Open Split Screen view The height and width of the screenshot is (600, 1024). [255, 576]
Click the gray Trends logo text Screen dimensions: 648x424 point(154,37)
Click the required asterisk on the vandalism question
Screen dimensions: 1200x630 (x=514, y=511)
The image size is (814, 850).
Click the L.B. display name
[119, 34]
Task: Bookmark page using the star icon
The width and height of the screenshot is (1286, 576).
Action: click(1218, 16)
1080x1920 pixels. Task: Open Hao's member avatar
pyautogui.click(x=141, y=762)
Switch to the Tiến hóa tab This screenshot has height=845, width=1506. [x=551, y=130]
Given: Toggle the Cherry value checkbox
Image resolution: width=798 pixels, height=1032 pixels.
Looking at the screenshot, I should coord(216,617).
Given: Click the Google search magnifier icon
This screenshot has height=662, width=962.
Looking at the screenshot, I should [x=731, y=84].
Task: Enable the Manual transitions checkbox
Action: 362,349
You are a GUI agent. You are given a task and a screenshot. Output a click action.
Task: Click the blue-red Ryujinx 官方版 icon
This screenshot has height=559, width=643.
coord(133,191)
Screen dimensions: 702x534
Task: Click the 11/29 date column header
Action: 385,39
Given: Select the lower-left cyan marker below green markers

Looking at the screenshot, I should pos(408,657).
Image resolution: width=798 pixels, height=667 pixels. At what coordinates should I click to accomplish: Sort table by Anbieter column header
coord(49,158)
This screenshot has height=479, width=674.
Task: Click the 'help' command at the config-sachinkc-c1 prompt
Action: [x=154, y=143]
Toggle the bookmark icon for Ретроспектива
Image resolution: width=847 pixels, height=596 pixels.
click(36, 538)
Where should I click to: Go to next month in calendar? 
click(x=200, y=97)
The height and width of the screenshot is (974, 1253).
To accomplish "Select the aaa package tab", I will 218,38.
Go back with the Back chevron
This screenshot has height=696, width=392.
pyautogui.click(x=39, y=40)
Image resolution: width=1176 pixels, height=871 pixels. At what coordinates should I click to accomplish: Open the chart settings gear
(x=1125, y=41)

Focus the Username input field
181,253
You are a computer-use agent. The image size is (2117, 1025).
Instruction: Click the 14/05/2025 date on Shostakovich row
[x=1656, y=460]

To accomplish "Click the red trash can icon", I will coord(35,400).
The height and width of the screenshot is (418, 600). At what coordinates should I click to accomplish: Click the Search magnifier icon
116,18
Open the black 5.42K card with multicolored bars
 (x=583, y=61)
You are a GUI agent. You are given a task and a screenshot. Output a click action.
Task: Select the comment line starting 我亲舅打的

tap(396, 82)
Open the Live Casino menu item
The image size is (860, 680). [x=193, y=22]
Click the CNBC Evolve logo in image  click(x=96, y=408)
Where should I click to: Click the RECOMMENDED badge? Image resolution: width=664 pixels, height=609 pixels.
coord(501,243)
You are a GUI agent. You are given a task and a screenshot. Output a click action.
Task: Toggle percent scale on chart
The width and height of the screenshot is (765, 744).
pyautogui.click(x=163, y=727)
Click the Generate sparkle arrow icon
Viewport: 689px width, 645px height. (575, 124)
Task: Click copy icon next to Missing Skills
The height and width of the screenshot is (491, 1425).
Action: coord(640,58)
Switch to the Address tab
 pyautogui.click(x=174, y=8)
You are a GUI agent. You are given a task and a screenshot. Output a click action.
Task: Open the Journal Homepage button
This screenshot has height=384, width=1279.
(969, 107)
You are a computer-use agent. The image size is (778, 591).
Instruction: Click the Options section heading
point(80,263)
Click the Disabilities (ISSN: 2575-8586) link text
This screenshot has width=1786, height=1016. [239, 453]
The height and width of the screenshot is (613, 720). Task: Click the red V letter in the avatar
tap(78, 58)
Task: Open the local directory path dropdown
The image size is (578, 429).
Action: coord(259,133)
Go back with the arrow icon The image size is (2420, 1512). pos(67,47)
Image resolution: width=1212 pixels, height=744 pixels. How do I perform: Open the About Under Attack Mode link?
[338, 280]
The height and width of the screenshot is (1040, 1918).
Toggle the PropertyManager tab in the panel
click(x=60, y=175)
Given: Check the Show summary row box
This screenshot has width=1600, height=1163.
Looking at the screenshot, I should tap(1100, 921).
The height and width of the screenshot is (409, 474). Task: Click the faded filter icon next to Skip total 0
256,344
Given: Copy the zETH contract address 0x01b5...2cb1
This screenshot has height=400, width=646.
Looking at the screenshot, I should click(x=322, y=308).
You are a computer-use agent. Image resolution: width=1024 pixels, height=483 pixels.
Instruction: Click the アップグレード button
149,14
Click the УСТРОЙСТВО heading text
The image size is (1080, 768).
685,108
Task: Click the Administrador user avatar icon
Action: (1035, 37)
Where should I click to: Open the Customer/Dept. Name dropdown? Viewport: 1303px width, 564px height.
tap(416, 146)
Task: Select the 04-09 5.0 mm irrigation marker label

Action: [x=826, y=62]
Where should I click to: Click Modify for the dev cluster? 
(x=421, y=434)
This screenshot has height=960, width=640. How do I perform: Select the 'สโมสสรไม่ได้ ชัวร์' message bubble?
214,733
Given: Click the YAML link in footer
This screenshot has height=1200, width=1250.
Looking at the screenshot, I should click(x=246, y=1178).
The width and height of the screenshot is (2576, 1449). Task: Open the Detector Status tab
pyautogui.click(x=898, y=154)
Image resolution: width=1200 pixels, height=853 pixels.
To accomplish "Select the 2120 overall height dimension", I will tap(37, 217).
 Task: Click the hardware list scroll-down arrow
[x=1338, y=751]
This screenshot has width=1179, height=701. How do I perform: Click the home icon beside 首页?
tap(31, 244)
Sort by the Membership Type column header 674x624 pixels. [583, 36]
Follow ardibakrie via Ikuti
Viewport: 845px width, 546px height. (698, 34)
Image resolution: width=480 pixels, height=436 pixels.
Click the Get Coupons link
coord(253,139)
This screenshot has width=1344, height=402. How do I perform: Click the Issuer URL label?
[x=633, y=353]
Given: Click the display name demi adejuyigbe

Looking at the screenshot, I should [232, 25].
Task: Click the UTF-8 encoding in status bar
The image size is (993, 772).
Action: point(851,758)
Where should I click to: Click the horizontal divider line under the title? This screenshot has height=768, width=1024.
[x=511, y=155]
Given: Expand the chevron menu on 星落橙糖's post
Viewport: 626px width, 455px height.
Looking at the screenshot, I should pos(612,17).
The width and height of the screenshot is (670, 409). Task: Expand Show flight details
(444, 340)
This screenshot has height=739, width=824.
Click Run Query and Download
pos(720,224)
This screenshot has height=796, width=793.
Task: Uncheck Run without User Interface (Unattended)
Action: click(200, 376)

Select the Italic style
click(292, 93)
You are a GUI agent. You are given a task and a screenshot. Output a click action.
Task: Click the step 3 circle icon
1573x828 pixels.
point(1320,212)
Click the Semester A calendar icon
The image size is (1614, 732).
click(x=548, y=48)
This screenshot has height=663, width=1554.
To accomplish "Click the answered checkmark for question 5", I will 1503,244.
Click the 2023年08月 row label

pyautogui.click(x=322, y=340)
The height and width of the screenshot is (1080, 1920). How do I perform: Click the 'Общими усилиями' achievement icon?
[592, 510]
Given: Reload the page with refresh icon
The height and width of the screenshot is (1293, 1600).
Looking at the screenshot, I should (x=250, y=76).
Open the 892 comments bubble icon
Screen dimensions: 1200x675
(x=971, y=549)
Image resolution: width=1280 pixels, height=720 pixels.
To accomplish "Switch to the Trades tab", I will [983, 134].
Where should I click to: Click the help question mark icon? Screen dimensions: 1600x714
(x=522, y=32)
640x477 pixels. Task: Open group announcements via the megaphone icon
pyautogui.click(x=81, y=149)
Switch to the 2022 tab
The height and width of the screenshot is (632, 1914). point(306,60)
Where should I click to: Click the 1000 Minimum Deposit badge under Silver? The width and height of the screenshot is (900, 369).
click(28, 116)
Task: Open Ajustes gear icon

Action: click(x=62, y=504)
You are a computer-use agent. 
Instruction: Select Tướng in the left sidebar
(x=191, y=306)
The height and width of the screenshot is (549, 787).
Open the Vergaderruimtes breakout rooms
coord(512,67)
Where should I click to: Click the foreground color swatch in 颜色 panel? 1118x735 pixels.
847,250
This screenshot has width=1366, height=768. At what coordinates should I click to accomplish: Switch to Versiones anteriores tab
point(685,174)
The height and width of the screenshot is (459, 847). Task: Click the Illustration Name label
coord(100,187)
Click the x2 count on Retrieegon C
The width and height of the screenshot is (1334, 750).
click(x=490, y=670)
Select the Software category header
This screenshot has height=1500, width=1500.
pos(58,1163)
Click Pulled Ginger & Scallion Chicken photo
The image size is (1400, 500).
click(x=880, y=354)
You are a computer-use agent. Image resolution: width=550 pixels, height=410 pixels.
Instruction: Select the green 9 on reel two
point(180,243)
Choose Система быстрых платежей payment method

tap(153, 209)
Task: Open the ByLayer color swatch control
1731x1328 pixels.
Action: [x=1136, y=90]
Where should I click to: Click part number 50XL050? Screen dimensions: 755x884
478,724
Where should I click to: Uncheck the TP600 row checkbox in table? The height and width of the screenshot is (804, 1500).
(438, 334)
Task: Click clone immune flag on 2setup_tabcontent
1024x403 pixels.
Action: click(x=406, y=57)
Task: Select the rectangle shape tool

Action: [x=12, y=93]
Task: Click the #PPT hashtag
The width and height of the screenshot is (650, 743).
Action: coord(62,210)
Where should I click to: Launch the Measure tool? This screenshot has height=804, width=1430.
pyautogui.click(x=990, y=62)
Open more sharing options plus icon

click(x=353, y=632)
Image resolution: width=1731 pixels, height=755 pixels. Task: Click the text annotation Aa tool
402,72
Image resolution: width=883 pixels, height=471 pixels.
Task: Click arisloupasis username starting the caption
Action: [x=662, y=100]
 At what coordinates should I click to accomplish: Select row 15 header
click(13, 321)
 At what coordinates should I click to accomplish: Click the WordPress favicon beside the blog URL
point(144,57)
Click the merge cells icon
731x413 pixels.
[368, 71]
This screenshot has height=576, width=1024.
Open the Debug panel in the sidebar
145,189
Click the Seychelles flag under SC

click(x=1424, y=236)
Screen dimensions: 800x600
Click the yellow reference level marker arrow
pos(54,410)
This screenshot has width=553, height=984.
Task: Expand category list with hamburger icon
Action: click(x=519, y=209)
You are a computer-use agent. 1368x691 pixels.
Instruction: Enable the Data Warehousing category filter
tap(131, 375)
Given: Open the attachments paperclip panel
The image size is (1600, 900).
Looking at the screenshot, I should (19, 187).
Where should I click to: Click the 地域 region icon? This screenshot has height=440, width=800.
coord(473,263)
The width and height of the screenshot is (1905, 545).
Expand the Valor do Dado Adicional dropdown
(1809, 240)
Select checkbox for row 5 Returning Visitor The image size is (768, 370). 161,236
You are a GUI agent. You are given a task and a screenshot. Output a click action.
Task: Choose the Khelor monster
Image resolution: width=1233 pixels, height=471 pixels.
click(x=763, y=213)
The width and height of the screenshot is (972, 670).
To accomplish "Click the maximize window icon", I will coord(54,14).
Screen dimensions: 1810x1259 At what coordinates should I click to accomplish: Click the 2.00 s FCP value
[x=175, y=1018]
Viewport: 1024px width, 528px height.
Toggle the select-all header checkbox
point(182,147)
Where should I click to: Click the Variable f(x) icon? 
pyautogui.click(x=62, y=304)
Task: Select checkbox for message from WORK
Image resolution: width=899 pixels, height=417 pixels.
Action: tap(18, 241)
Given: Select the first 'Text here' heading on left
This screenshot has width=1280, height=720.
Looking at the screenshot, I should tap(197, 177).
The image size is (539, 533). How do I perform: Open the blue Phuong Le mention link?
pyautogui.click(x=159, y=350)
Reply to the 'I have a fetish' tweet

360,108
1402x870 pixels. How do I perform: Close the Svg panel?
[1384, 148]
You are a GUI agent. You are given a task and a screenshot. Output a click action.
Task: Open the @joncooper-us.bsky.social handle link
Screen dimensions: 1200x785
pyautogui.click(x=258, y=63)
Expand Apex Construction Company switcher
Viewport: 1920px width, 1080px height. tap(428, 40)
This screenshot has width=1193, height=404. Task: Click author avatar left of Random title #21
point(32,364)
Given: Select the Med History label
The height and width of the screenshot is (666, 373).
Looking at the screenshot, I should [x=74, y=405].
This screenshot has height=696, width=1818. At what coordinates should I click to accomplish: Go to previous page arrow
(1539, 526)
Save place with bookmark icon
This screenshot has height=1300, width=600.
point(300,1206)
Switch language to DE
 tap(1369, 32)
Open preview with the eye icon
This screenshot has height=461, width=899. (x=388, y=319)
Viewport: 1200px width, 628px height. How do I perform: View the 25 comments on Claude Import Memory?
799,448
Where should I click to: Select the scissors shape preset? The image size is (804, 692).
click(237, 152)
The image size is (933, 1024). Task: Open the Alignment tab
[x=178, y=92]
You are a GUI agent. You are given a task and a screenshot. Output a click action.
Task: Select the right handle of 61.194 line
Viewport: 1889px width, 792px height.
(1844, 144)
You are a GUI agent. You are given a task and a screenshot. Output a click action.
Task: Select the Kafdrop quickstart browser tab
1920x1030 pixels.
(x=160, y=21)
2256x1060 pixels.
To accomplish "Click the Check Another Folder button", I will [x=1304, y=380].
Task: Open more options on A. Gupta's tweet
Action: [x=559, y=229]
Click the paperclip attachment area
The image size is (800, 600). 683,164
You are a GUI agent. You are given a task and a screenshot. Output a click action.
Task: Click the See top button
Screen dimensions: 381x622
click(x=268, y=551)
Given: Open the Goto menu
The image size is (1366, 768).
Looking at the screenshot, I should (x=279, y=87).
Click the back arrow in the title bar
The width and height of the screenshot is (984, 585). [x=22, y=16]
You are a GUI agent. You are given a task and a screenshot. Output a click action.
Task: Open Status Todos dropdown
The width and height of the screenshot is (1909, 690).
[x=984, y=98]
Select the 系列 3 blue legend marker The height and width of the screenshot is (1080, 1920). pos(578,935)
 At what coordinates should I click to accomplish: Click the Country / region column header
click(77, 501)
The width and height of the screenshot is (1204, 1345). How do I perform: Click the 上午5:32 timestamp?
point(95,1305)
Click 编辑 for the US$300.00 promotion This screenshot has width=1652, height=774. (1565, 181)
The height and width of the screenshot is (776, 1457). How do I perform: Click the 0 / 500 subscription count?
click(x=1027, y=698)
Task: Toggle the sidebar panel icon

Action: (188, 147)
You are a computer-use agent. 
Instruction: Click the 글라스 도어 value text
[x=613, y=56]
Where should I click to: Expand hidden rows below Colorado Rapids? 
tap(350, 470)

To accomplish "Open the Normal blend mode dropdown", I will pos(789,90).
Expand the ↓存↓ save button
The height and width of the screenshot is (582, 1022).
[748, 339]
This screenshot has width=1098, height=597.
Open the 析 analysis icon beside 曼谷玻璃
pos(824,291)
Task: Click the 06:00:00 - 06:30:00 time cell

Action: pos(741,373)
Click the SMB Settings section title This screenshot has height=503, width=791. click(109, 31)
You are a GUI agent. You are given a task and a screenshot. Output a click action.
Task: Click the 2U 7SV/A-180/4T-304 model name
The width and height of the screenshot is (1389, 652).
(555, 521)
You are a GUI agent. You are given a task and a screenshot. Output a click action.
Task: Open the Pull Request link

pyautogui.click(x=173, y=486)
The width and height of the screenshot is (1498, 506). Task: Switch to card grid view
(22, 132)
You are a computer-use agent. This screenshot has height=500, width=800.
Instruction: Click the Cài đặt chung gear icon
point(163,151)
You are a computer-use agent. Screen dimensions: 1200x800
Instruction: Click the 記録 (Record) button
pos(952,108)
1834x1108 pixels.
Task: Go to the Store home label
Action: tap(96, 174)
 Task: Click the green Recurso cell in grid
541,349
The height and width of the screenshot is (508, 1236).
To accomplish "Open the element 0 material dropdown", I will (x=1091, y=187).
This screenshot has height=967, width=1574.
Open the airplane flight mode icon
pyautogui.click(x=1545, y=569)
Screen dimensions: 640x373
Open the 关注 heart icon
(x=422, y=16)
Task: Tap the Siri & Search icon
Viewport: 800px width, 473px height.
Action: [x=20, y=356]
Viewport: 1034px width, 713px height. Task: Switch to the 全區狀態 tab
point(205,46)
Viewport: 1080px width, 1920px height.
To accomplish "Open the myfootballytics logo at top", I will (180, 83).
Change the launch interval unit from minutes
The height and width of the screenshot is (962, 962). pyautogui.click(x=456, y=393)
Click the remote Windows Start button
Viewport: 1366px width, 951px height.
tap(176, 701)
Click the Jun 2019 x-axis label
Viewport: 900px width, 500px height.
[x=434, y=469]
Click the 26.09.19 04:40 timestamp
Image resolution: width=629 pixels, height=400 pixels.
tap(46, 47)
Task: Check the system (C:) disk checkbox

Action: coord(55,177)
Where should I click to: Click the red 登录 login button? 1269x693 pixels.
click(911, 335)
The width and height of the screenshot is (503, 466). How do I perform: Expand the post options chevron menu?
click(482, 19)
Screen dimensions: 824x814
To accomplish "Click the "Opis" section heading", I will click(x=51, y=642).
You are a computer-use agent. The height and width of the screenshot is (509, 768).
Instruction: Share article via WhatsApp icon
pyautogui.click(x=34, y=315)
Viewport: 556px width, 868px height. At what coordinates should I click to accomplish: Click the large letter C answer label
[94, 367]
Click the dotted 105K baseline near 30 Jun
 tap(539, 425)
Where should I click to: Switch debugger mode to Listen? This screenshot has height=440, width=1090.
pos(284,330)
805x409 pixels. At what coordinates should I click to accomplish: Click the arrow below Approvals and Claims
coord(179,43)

**EXERCISE DESCRIPTION**
Once the line containing "Task: Click the blue-red Ryujinx 官方版 icon" has been written out, please stop; every line before it, back to the first line of the records above, should be given exactly.

**SOLUTION**
Open Split Screen view The height and width of the screenshot is (600, 1024). [255, 576]
Click the gray Trends logo text Screen dimensions: 648x424 point(154,37)
Click the required asterisk on the vandalism question
Screen dimensions: 1200x630 (x=514, y=511)
The image size is (814, 850).
Click the L.B. display name
[119, 34]
Task: Bookmark page using the star icon
The width and height of the screenshot is (1286, 576).
Action: click(1218, 16)
1080x1920 pixels. Task: Open Hao's member avatar
pyautogui.click(x=141, y=762)
Switch to the Tiến hóa tab This screenshot has height=845, width=1506. [x=551, y=130]
Given: Toggle the Cherry value checkbox
Image resolution: width=798 pixels, height=1032 pixels.
Looking at the screenshot, I should coord(216,617).
Given: Click the Google search magnifier icon
This screenshot has height=662, width=962.
Looking at the screenshot, I should [x=731, y=84].
Task: Enable the Manual transitions checkbox
Action: 362,349
You are a GUI agent. You are given a task and a screenshot. Output a click action.
Task: Click the blue-red Ryujinx 官方版 icon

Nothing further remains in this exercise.